Can you format the listing below as a two-column Markdown table, with "Row" for a running number and "Line" for the text of each line, skipping any blank lines?

******************************

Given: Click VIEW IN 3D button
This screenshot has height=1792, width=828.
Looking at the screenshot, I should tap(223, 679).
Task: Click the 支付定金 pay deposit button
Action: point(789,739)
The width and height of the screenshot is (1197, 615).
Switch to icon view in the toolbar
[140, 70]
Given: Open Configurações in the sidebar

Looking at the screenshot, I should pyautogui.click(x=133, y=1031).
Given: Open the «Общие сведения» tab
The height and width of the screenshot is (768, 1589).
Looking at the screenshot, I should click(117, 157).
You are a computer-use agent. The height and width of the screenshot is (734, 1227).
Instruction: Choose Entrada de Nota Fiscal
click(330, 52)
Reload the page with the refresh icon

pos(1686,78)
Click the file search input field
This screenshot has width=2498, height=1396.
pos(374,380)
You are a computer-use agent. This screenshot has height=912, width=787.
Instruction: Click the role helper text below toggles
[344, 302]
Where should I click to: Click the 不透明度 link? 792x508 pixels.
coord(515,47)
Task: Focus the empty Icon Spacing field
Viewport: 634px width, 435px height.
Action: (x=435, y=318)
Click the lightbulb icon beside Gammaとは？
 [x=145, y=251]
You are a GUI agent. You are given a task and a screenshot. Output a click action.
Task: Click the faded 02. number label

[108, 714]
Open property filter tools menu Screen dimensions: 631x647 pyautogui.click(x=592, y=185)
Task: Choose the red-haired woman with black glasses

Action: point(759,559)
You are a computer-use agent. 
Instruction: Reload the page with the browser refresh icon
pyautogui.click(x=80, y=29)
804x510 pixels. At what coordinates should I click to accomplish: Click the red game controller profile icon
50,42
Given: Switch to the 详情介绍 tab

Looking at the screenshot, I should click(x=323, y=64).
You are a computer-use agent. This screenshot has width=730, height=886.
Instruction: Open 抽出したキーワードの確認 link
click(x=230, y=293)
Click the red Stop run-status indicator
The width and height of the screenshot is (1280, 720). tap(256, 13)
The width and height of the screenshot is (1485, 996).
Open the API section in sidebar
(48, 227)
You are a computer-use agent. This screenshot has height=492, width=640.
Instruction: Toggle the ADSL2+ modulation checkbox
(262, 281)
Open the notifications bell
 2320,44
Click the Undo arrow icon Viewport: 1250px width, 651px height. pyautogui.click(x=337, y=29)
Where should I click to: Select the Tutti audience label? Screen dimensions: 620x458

******************************

■ THE SOLUTION ■
| Row | Line |
|---|---|
| 1 | Given: Click VIEW IN 3D button |
| 2 | This screenshot has height=1792, width=828. |
| 3 | Looking at the screenshot, I should tap(223, 679). |
| 4 | Task: Click the 支付定金 pay deposit button |
| 5 | Action: point(789,739) |
| 6 | The width and height of the screenshot is (1197, 615). |
| 7 | Switch to icon view in the toolbar |
| 8 | [140, 70] |
| 9 | Given: Open Configurações in the sidebar |
| 10 | Looking at the screenshot, I should pyautogui.click(x=133, y=1031). |
| 11 | Given: Open the «Общие сведения» tab |
| 12 | The height and width of the screenshot is (768, 1589). |
| 13 | Looking at the screenshot, I should click(117, 157). |
| 14 | You are a computer-use agent. The height and width of the screenshot is (734, 1227). |
| 15 | Instruction: Choose Entrada de Nota Fiscal |
| 16 | click(330, 52) |
| 17 | Reload the page with the refresh icon |
| 18 | pos(1686,78) |
| 19 | Click the file search input field |
| 20 | This screenshot has width=2498, height=1396. |
| 21 | pos(374,380) |
| 22 | You are a computer-use agent. This screenshot has height=912, width=787. |
| 23 | Instruction: Click the role helper text below toggles |
| 24 | [344, 302] |
| 25 | Where should I click to: Click the 不透明度 link? 792x508 pixels. |
| 26 | coord(515,47) |
| 27 | Task: Focus the empty Icon Spacing field |
| 28 | Viewport: 634px width, 435px height. |
| 29 | Action: (x=435, y=318) |
| 30 | Click the lightbulb icon beside Gammaとは？ |
| 31 |  [x=145, y=251] |
| 32 | You are a GUI agent. You are given a task and a screenshot. Output a click action. |
| 33 | Task: Click the faded 02. number label |
| 34 | [108, 714] |
| 35 | Open property filter tools menu Screen dimensions: 631x647 pyautogui.click(x=592, y=185) |
| 36 | Task: Choose the red-haired woman with black glasses |
| 37 | Action: point(759,559) |
| 38 | You are a computer-use agent.  |
| 39 | Instruction: Reload the page with the browser refresh icon |
| 40 | pyautogui.click(x=80, y=29) |
| 41 | 804x510 pixels. At what coordinates should I click to accomplish: Click the red game controller profile icon |
| 42 | 50,42 |
| 43 | Given: Switch to the 详情介绍 tab |
| 44 | Looking at the screenshot, I should click(x=323, y=64). |
| 45 | You are a computer-use agent. This screenshot has width=730, height=886. |
| 46 | Instruction: Open 抽出したキーワードの確認 link |
| 47 | click(x=230, y=293) |
| 48 | Click the red Stop run-status indicator |
| 49 | The width and height of the screenshot is (1280, 720). tap(256, 13) |
| 50 | The width and height of the screenshot is (1485, 996). |
| 51 | Open the API section in sidebar |
| 52 | (48, 227) |
| 53 | You are a computer-use agent. This screenshot has height=492, width=640. |
| 54 | Instruction: Toggle the ADSL2+ modulation checkbox |
| 55 | (262, 281) |
| 56 | Open the notifications bell |
| 57 |  2320,44 |
| 58 | Click the Undo arrow icon Viewport: 1250px width, 651px height. pyautogui.click(x=337, y=29) |
| 59 | Where should I click to: Select the Tutti audience label? Screen dimensions: 620x458 |